*** Opening of PROVIDED RECORDS ***
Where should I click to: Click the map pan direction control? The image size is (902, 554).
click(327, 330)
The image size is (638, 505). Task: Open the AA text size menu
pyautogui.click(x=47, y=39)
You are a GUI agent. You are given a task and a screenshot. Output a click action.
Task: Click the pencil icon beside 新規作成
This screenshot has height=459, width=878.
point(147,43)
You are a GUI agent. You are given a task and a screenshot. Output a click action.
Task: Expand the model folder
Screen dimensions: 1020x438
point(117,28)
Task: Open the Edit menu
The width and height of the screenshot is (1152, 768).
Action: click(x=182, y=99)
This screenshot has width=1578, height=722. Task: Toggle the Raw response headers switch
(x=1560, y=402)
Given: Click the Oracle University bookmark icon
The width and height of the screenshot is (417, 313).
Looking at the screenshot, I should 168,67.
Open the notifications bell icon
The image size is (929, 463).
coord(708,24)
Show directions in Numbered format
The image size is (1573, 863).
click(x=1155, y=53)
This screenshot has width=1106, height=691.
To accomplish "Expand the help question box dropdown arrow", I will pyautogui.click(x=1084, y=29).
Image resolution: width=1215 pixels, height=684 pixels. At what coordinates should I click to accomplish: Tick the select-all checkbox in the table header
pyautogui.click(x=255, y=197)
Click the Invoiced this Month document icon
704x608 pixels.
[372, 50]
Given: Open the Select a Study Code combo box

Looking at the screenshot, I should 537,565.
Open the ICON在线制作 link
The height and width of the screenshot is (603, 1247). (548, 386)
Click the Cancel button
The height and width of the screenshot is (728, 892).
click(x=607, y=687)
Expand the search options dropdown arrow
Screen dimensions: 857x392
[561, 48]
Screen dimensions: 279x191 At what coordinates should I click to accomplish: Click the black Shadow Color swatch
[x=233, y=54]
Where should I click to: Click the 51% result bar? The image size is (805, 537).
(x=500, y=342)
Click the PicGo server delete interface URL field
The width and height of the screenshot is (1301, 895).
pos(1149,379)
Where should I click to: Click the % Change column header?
*** Close of PROVIDED RECORDS ***
• _WORK INSTRUCTION_: Your response must consist of every line above, reproduced exactly.

• _FINISHED EXERCISE_:
Where should I click to: Click the map pan direction control? The image size is (902, 554).
click(327, 330)
The image size is (638, 505). Task: Open the AA text size menu
pyautogui.click(x=47, y=39)
You are a GUI agent. You are given a task and a screenshot. Output a click action.
Task: Click the pencil icon beside 新規作成
This screenshot has height=459, width=878.
point(147,43)
You are a GUI agent. You are given a task and a screenshot. Output a click action.
Task: Expand the model folder
Screen dimensions: 1020x438
point(117,28)
Task: Open the Edit menu
The width and height of the screenshot is (1152, 768).
Action: click(x=182, y=99)
This screenshot has width=1578, height=722. Task: Toggle the Raw response headers switch
(x=1560, y=402)
Given: Click the Oracle University bookmark icon
The width and height of the screenshot is (417, 313).
Looking at the screenshot, I should 168,67.
Open the notifications bell icon
The image size is (929, 463).
coord(708,24)
Show directions in Numbered format
The image size is (1573, 863).
click(x=1155, y=53)
This screenshot has width=1106, height=691.
To accomplish "Expand the help question box dropdown arrow", I will pyautogui.click(x=1084, y=29).
Image resolution: width=1215 pixels, height=684 pixels. At what coordinates should I click to accomplish: Tick the select-all checkbox in the table header
pyautogui.click(x=255, y=197)
Click the Invoiced this Month document icon
704x608 pixels.
[372, 50]
Given: Open the Select a Study Code combo box

Looking at the screenshot, I should 537,565.
Open the ICON在线制作 link
The height and width of the screenshot is (603, 1247). (548, 386)
Click the Cancel button
The height and width of the screenshot is (728, 892).
click(x=607, y=687)
Expand the search options dropdown arrow
Screen dimensions: 857x392
[561, 48]
Screen dimensions: 279x191 At what coordinates should I click to accomplish: Click the black Shadow Color swatch
[x=233, y=54]
Where should I click to: Click the 51% result bar? The image size is (805, 537).
(x=500, y=342)
Click the PicGo server delete interface URL field
The width and height of the screenshot is (1301, 895).
pos(1149,379)
Where should I click to: Click the % Change column header?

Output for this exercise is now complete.